A joint statement delivered by three reputable institutions Youth Coalition for Education in Liberia (YOCEL), Child Resource Institute-Liberia (CRI-L) and the African Youth with Disabilities Network (AYWDN), under an umbrella called Partnership Against Inequalities and Discrimination (PAID) frowned on government and societal decimation.
According to B. William M. Yarsiah who read the statement on behalf of the organizations, their interest is an inclusive and barrier free society where all persons with disabilities can enjoy their basic fundamental human rights and participate in all spheres of life.
In the present of Rev. Fallah Boima, Deputy Director of the National Commission on Disabilities, PAID made specific reference to the 2018 Disability Act creating the National Commission on Disabilities (NCD) as an autonomous agency to the 54th National Legislature of Liberia.
“We were thrilled and overwhelmed by the tireless effort of Hon. Richard Nagbe Koon, Hon. Joseph Nyan Somwarbi and the entire House of Representative when the Act was send to the joint House pecialized committee on Judiciary for review.” PAID’s spokesman B. William M. Yarsiah said.
The 54th National Legislature of Liberia was petition on January 29, 2019 by the Disabled Community and submitted to plenary a drafted Disability Act of 2018 amending and strengthening the disability Act of 2005 that created the National Commission on Disability.
“We have been appealing to the 54th National Legislature for over one year now for the passage of this Act.

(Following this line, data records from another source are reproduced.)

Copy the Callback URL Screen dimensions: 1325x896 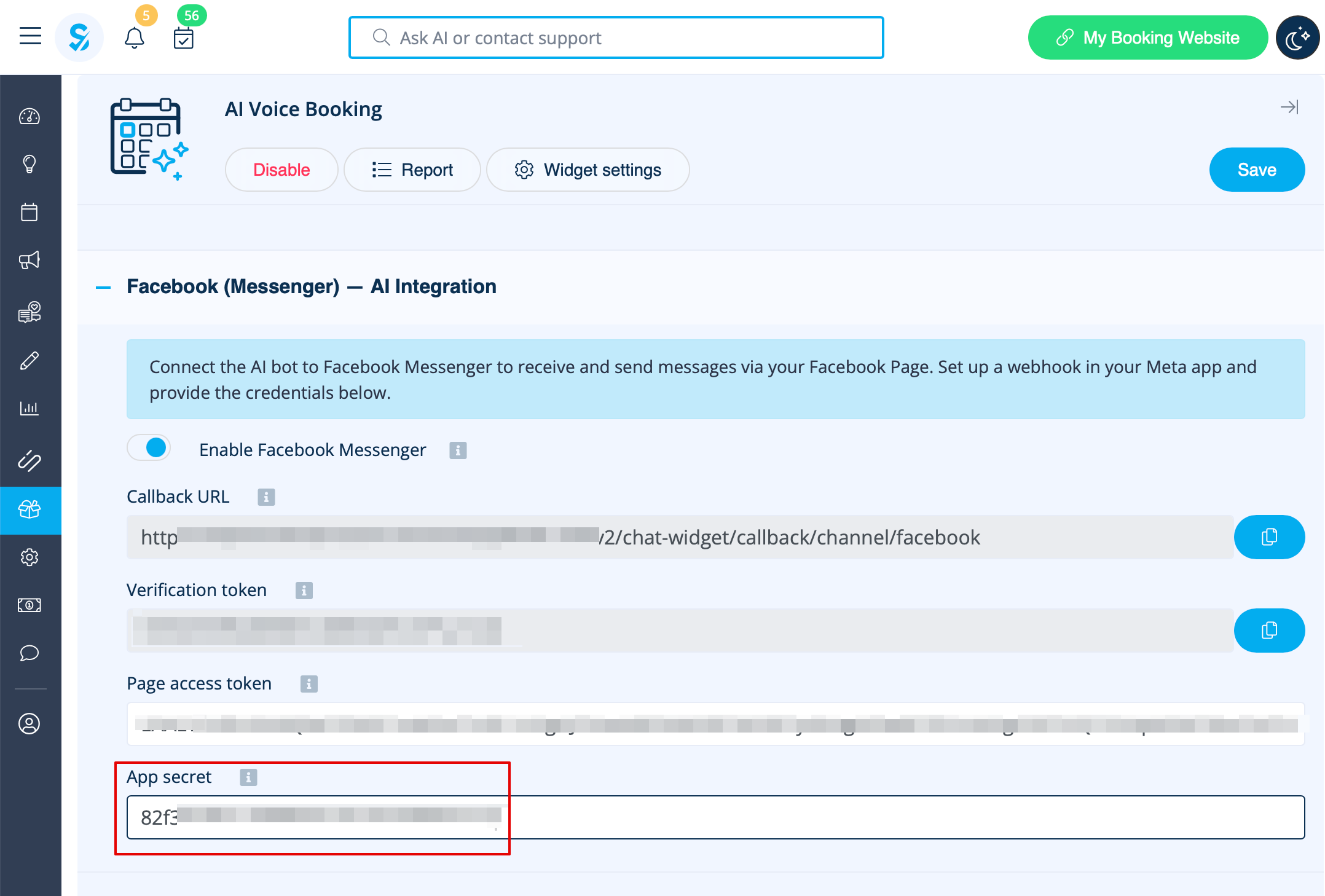pyautogui.click(x=1268, y=537)
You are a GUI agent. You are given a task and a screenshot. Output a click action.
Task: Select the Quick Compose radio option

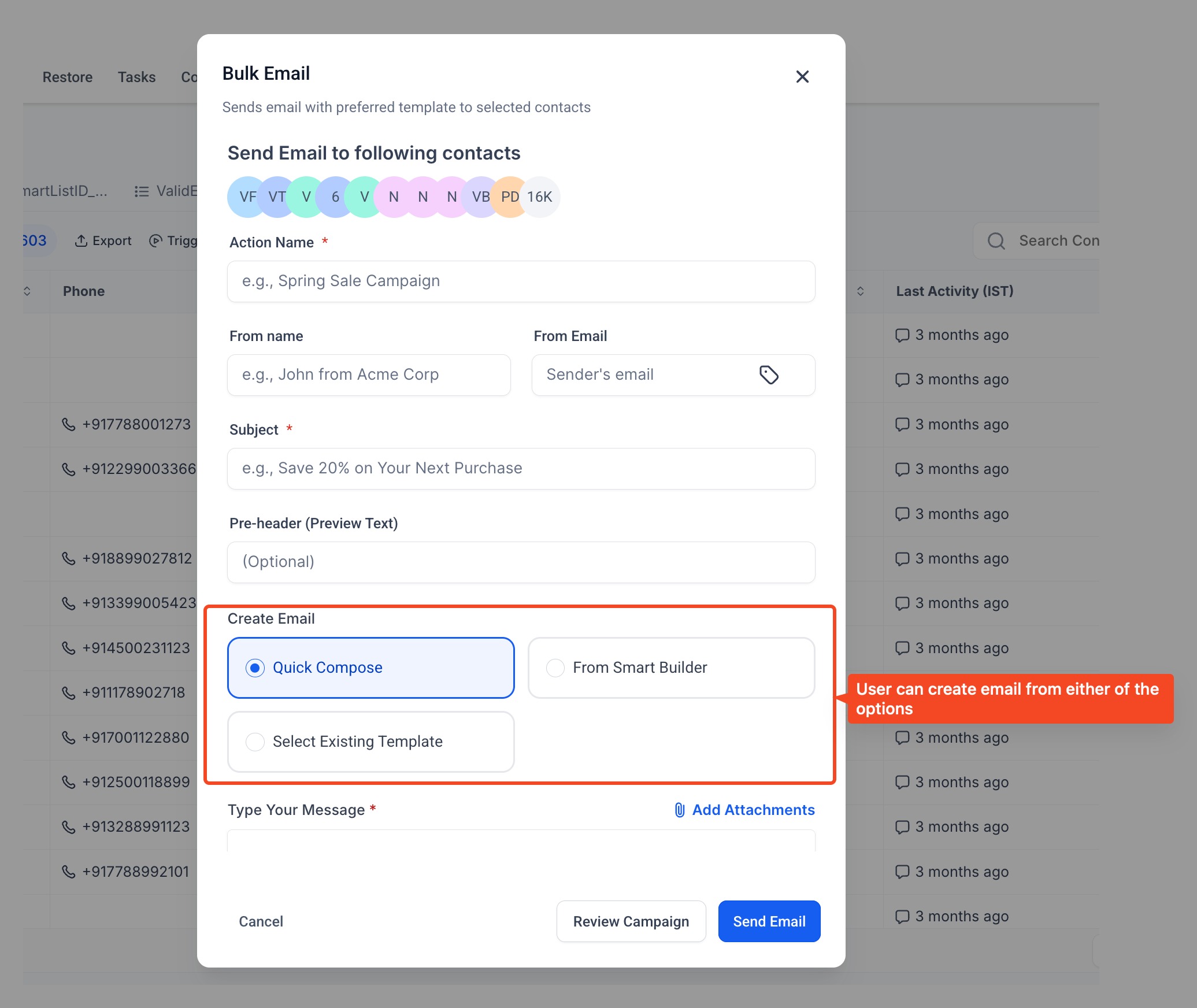[255, 668]
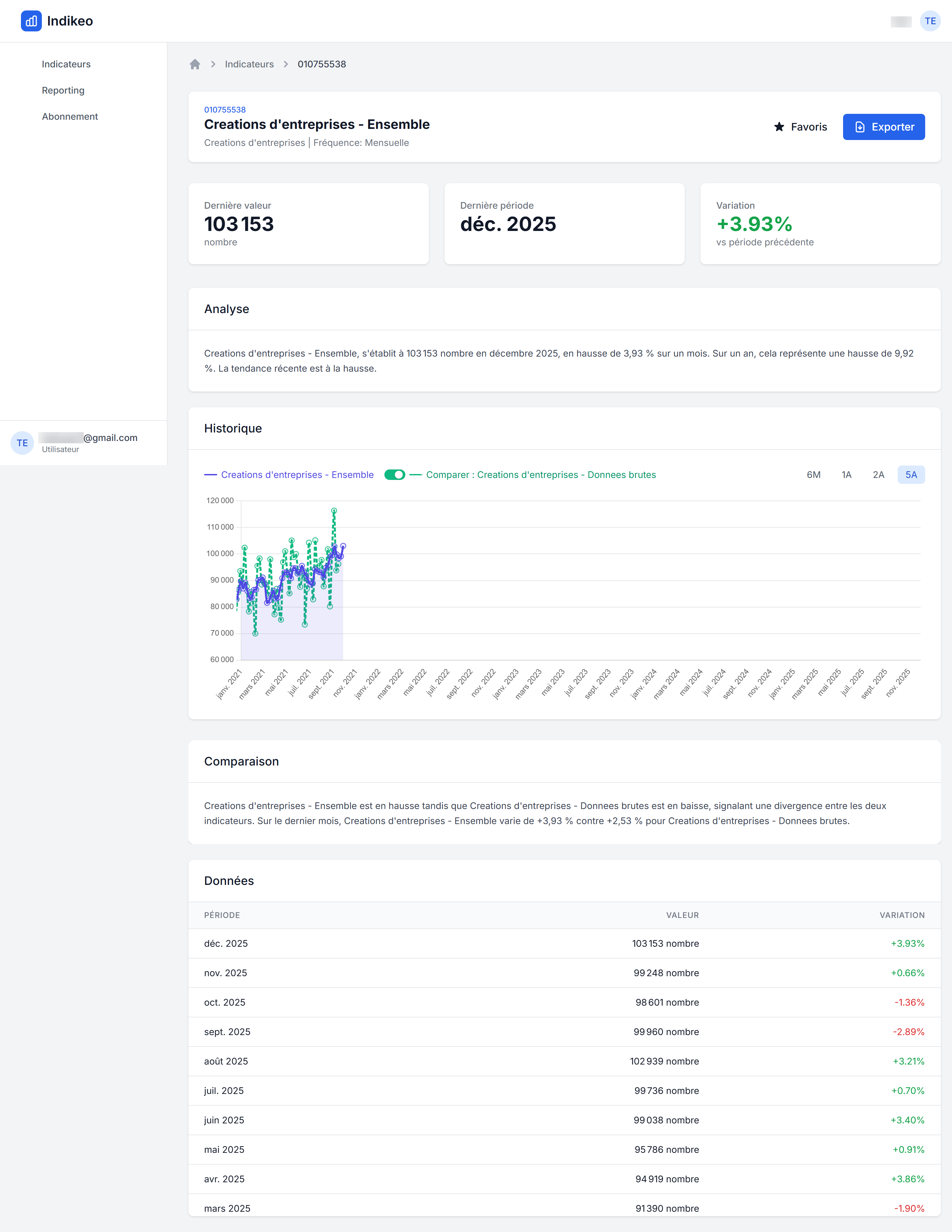Open Abonnement in the sidebar

(70, 117)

We are again appealing to the 54th National Legisalture and the Join House Specialized Committee on Judiciary for the passage of this Act before the Agriculture [constituent] Break of the House of Representatives.”
Calling on all well-meaning Liberians, partners and civil society organizations to join them in their quest, the disable advocate groups intimated, “We want to remind our people that though we do not have the ability to see, to walk or talk, but we have right to basic social services including working for our country, quality and affordable education, good health, access to public and business facilities.”